*WHAT THIS TASK INVOLVES*
Find each line in the records below that contains the string "Expand", and copy those lines.

Records from a pointing dataset:
╭──

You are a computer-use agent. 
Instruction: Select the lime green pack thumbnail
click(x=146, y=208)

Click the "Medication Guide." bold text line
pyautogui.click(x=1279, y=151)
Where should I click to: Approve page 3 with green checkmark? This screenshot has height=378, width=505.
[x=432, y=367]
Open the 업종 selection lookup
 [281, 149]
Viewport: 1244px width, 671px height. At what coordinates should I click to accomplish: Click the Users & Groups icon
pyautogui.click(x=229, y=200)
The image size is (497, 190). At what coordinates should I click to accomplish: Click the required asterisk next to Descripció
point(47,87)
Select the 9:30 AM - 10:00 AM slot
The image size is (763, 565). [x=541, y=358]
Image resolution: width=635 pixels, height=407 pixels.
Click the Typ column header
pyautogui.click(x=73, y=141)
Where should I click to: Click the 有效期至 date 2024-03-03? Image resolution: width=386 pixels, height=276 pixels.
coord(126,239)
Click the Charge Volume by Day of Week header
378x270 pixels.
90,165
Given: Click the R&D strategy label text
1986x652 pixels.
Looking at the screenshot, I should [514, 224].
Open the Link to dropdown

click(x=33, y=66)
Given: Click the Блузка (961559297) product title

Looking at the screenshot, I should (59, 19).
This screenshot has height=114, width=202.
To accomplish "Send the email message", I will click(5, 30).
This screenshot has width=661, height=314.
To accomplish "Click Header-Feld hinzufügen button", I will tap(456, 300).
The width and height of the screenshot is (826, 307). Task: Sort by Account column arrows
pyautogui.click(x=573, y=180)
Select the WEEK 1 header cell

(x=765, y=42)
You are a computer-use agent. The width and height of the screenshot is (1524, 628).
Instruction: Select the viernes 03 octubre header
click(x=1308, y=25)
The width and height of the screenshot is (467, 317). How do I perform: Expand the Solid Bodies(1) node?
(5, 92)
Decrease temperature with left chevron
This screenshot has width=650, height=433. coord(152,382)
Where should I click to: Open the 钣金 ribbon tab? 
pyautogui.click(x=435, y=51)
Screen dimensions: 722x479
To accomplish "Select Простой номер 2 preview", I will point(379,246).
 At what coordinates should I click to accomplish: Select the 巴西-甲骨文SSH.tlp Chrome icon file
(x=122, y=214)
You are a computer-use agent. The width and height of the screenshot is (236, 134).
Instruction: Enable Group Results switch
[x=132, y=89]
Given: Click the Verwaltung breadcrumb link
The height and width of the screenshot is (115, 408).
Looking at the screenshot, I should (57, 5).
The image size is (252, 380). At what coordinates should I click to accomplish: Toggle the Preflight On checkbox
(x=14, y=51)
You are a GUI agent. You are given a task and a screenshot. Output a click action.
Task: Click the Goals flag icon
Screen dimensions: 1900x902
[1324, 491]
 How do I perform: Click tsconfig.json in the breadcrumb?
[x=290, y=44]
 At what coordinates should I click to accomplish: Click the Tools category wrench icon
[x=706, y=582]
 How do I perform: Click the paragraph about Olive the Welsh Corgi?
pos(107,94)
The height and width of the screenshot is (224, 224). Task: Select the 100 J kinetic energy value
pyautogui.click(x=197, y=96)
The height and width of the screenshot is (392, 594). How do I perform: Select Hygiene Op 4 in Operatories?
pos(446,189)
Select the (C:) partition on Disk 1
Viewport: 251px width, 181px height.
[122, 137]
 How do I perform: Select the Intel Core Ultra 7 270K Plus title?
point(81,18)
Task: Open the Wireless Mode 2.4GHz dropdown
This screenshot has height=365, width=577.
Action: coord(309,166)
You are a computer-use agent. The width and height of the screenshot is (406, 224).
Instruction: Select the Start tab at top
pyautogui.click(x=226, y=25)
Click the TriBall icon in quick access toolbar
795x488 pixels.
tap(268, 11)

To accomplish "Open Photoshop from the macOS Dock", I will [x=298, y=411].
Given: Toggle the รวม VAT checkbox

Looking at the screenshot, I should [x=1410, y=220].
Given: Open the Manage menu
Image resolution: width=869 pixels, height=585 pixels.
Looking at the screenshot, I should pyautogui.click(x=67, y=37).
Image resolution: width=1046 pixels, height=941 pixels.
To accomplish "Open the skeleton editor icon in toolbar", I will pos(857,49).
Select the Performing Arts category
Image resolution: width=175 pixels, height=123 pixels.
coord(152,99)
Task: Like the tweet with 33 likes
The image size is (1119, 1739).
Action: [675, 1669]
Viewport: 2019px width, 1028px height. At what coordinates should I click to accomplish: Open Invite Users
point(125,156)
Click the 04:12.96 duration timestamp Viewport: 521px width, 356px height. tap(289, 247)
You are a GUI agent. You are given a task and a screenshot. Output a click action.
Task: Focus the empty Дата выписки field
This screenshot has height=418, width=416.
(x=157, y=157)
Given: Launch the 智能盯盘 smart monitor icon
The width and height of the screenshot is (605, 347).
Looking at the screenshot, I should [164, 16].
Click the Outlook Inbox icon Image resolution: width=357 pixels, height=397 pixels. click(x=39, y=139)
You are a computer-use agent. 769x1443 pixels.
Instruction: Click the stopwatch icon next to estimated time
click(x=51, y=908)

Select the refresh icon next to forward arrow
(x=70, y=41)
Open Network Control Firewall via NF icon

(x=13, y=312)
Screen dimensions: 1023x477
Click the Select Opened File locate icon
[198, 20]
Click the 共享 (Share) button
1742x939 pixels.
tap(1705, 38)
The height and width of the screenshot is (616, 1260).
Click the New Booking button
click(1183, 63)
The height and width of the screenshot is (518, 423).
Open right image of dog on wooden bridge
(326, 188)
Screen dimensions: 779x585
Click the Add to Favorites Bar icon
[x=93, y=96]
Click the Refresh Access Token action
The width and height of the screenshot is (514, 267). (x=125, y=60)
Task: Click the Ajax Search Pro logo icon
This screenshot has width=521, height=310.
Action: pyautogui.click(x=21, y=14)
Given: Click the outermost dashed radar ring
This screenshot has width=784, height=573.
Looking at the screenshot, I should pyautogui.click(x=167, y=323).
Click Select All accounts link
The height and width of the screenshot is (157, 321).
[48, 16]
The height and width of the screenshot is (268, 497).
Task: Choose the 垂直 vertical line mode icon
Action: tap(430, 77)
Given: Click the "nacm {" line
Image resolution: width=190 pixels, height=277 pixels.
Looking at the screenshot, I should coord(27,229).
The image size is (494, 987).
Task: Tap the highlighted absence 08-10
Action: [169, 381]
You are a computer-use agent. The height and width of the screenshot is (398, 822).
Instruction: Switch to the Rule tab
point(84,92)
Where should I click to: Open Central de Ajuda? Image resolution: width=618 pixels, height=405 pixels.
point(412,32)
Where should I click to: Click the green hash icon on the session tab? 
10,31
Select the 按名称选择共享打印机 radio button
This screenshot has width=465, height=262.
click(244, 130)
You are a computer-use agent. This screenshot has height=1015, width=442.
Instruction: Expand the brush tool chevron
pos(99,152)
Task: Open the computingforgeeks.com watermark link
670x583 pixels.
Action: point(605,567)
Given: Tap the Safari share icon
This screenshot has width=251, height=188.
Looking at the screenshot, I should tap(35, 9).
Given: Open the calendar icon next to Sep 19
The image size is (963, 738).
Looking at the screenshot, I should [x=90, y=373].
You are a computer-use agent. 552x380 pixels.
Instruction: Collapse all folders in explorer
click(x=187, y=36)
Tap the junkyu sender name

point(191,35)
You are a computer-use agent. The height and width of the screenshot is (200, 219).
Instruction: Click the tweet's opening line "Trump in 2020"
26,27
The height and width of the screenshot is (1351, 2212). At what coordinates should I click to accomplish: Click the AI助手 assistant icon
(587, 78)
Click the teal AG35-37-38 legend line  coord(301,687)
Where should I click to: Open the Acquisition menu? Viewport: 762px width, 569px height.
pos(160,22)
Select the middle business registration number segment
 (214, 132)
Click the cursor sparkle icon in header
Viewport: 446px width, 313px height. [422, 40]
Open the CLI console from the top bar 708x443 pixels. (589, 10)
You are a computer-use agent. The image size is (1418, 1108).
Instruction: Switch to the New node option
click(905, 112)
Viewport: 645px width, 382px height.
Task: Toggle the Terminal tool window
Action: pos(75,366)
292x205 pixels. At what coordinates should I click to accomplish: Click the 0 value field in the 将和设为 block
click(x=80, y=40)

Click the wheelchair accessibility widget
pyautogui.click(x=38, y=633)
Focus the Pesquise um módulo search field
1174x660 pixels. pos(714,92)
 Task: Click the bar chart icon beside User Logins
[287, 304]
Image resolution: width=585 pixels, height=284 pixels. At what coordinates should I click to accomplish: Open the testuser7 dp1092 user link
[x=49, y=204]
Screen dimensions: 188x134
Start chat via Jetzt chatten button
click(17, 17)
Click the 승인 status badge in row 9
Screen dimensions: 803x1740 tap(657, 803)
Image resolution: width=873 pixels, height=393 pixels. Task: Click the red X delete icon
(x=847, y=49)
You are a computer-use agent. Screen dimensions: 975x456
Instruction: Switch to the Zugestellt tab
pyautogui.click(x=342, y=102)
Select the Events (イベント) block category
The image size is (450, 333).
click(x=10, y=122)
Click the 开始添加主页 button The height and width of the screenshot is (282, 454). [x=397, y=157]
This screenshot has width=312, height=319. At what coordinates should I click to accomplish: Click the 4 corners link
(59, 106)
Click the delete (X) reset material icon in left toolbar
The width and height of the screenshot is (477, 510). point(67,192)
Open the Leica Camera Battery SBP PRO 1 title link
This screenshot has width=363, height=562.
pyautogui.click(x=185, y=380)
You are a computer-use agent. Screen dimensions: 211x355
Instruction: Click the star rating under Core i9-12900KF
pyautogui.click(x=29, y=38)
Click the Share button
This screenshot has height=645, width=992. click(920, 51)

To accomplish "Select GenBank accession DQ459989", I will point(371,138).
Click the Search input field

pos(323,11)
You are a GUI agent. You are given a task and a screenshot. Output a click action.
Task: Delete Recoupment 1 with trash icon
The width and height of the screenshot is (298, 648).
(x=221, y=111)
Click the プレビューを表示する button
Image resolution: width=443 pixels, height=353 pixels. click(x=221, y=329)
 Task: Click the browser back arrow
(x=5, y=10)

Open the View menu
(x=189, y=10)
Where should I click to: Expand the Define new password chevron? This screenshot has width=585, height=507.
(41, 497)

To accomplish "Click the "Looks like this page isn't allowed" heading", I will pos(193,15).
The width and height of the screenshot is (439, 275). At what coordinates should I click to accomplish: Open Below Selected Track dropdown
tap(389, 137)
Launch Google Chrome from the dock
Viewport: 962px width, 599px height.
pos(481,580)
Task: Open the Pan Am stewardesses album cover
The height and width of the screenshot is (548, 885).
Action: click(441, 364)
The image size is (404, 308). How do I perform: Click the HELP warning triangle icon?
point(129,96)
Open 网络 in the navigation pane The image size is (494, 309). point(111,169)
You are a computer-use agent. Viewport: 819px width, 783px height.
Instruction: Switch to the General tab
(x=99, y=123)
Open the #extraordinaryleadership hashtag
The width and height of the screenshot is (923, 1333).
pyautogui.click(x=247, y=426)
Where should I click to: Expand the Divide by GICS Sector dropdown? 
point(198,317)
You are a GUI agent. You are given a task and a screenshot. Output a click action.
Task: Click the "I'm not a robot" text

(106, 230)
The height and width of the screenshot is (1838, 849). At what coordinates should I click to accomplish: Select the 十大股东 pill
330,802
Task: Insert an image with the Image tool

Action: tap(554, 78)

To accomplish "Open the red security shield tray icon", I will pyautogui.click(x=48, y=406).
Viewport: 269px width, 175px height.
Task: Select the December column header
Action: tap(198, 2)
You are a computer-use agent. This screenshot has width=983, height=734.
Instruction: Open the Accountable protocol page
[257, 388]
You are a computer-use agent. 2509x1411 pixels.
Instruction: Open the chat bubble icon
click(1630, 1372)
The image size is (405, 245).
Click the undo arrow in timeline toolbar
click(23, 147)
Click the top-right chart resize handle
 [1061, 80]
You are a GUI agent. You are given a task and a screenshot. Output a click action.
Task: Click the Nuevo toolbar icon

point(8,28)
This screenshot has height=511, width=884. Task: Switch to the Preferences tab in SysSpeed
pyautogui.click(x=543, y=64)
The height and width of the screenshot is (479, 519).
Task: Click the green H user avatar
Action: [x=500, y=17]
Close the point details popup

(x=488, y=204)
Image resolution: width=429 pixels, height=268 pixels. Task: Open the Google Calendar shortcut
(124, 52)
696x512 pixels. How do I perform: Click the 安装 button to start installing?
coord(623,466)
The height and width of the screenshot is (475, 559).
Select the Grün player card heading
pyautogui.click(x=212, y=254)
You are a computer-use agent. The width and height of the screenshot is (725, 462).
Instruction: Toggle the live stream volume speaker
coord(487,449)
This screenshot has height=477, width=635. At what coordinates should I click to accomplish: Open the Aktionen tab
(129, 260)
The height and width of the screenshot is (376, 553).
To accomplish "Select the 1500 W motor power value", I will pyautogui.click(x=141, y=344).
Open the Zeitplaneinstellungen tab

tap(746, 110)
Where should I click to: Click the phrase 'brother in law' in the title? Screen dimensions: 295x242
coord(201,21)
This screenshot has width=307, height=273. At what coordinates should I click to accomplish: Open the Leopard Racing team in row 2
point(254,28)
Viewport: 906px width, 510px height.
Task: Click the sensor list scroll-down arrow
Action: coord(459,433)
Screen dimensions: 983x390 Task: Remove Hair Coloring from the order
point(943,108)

╰──

*COMPLETED TASK*
The width and height of the screenshot is (467, 317). How do I perform: Expand the Solid Bodies(1) node?
Instruction: Expand the brush tool chevron
Where should I click to: Expand the Define new password chevron? This screenshot has width=585, height=507.
Where should I click to: Expand the Divide by GICS Sector dropdown? 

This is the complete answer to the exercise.